Drs. Blackburn and May, however, sometimes found themselves at odds with Dr. Kass. Kass is famous for positing that longevity diminishes our humanity, and that we are probably living too long already. This argument usually plays best to a young and healthy audience. People who are old or sick, on the other hand, often disagree with his philosophy. Drs. Blackburn and May, as representatives of these other citizens, have often spoken up for an alternative point of view, namely that diseases should be cured, and that suffering - despite all the spine-stiffening it may engender - should be alleviated.

In order to preserve harmony and unity on the council, these voices of dissension were let go. Their replacements include a professor of political science and a well-known abortion opponent.

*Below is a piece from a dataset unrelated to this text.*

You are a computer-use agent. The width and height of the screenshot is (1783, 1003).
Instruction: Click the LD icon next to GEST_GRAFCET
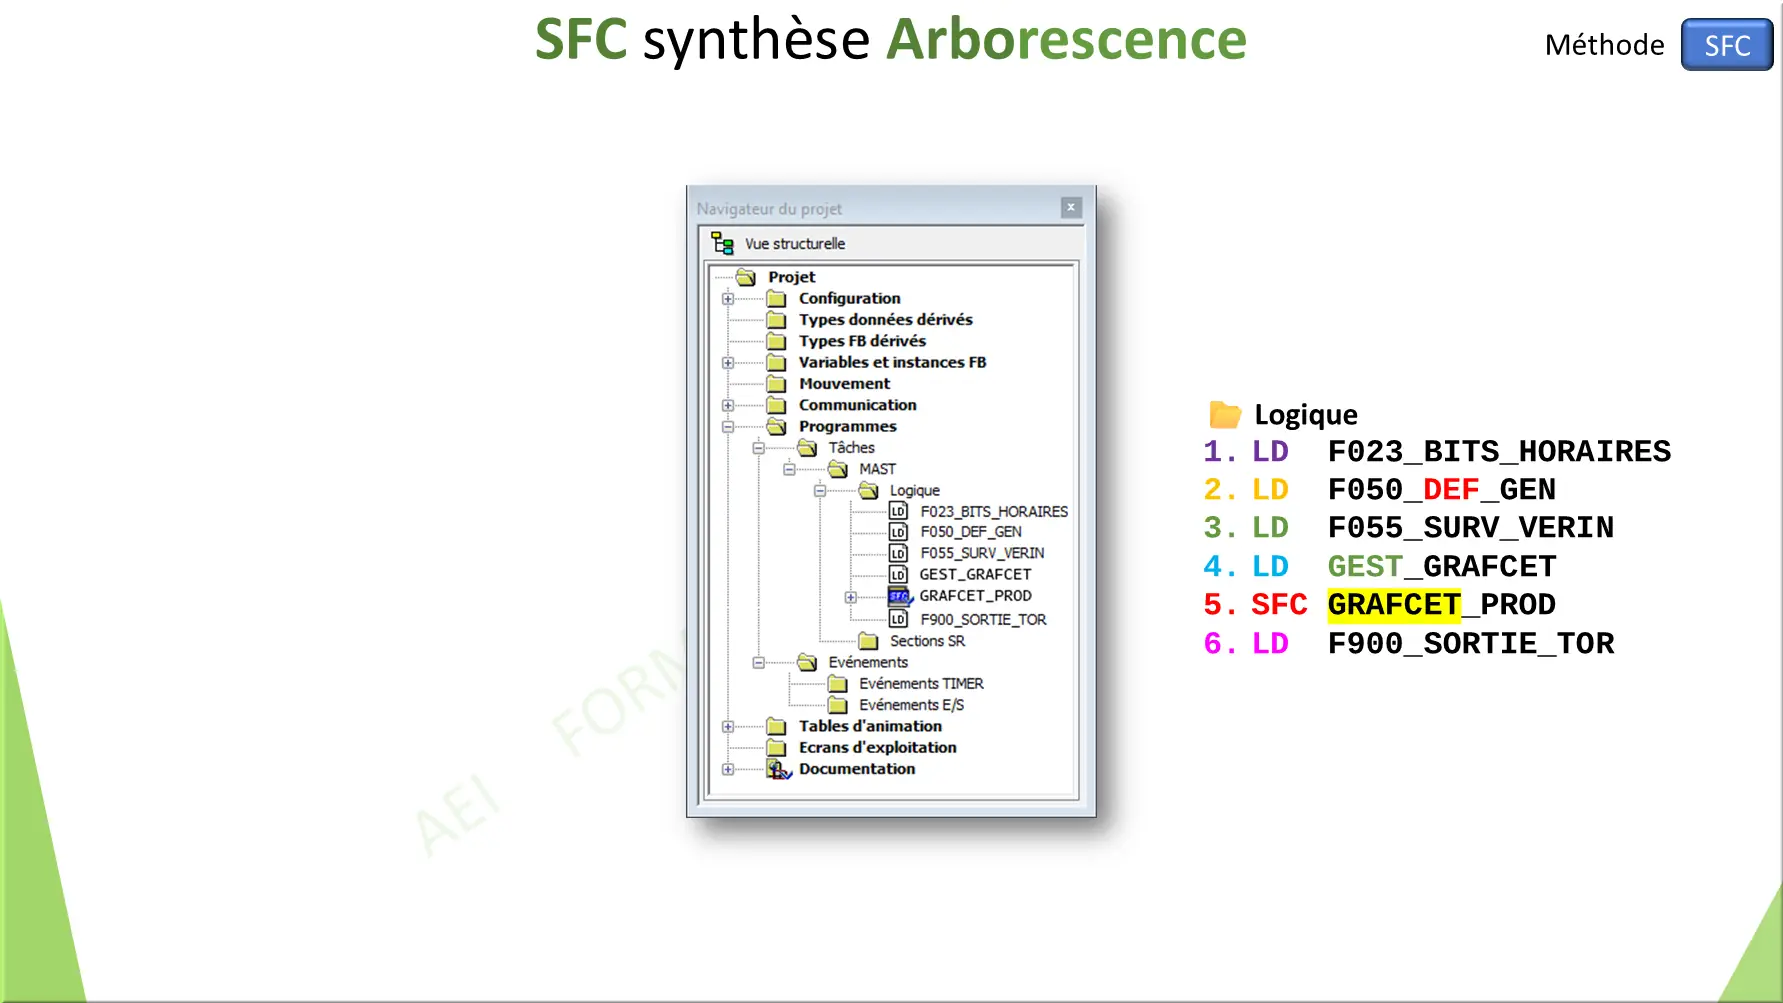[897, 574]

This decision is all the more extraordinary for coming directly on the heels of a devastatingly critical letter from the Union of Concerned Scientists, including twenty Nobel laureates, begging President Bush to quit distorting the science behind its environmental, health and research policies. But scientists are not held in particularly high regard by this administration. Gauging (perhaps correctly) that the public is not too enamored of science in the first place, the current administration is openly pandering to the religious right, insisting that no federal funds will go to creating new lines of stem cells and encouraging Senator Brownback in his attempts to make stem-cell research illegal, punishable by a ten million dollar fine and ten years in jail.

Grad students are listening, and many are deciding not to pursue these exciting new fields of biology, which might land them in jail. They are either switching majors or switching to countries that are not opposed to cutting-edge research. On the other hand, students in other countries are sniffing the opportunities being spurned by America and are rushing into the vacuum. This has the de facto effect of handing off scientific leadership to foreign countries, which are happy to reap the rewards. Worst of all, it grants veto power over the remnants of American research to the most fundamentalist religions in the country.

For two centuries, the world has looked on in envy as American ingenuity leveraged one discovery off another in a cascade of inventions. Our freedom to pursue science has lead to the greatest expansion of health and longevity in the history of mankind. But in today's America - the one that President Bush has so cynically tapped into - science is no longer honored, but instead is relentlessly accused of steering the world down slippery slopes with Frankenstein aspirations. In a sense, scientists really do play god, helping people to live longer and better than ever. That, in fact, is what they think their job is all about.

Dr. Blackburn is sensing a rising tide of anger, from the east coast to the west, as scientists start to realize how far back this administration has set science. America once set the standard for innovative research and gloried in the health of its citizens. Today we watch other countries regularly trump our researchers while the head of the government's bioethics committee worries that we are living too long.

The President's Council on Bioethics is an advisory panel whose recommendations are heeded by lawmakers and whose progress is tracked by opinion makers. The danger is that, with the loss of the biologists and the thoughtful skeptics on the committee, research will no longer be driven by science, but rather by politics. And that would be a shame, because no matter how much they try, even the most glib politician can't repeal the laws of nature.